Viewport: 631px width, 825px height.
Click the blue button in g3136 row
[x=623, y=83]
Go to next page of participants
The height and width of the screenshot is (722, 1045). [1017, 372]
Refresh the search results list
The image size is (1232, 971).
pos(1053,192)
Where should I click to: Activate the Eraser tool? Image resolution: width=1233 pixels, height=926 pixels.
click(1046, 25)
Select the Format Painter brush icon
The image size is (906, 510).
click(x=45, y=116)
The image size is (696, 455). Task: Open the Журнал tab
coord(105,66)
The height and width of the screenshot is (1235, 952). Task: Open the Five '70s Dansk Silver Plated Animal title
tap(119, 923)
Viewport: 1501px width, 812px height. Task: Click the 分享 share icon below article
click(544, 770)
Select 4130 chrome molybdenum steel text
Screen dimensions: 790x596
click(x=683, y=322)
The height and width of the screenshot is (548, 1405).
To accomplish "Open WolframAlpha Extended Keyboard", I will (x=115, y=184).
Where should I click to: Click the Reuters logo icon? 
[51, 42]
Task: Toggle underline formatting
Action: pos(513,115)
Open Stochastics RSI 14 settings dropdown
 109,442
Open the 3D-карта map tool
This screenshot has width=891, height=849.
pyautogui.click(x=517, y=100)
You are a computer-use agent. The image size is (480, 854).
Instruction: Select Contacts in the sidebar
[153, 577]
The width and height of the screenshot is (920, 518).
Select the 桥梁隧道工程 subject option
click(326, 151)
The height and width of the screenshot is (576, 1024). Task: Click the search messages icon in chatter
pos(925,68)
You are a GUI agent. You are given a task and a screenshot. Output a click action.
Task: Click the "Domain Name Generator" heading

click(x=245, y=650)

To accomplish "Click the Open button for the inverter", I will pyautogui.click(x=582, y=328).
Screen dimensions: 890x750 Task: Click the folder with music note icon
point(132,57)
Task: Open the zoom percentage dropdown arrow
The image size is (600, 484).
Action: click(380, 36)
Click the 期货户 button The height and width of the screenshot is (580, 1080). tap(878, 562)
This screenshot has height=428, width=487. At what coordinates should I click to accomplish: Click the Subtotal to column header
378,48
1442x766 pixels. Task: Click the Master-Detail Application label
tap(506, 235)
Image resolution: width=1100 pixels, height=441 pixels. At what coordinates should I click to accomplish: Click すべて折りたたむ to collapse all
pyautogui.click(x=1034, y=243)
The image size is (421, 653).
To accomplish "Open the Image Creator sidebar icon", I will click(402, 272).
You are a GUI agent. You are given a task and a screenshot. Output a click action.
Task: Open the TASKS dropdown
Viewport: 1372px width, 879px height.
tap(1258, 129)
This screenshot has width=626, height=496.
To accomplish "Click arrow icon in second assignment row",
* * *
**Assigned task**:
Pull every line with the string "will" from the data above.

**Reply**:
To accomplish "Open WolframAlpha Extended Keyboard", I will (x=115, y=184).
To accomplish "Click the Open button for the inverter", I will pyautogui.click(x=582, y=328).
To accomplish "Open the Image Creator sidebar icon", I will click(402, 272).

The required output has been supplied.